Stored records
____

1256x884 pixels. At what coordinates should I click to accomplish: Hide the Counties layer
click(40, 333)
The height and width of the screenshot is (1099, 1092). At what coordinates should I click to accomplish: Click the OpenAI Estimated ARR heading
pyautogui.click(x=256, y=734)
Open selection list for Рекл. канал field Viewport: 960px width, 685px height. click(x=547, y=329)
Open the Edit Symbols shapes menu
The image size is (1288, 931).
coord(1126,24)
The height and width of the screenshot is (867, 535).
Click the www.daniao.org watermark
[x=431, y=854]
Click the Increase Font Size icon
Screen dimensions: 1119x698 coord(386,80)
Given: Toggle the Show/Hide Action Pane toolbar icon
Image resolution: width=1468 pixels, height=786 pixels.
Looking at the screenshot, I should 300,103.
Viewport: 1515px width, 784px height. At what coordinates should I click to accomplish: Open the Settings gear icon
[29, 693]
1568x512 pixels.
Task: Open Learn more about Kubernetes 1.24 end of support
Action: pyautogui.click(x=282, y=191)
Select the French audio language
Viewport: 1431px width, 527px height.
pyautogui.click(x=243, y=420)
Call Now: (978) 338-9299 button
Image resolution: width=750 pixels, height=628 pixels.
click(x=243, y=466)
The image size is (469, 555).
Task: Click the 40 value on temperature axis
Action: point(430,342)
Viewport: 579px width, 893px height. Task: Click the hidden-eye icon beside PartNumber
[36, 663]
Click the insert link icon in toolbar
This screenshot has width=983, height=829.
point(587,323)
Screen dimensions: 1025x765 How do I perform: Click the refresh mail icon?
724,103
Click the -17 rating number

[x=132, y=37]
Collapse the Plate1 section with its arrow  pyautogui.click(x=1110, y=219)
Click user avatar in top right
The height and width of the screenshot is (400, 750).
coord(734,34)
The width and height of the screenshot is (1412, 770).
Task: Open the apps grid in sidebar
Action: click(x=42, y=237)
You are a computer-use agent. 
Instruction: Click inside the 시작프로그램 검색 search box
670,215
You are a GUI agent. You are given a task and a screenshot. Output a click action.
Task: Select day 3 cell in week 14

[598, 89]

____

Work to complete -> In how many lines of the records does the word "agent" appear? Give the number alone.

Your response -> 2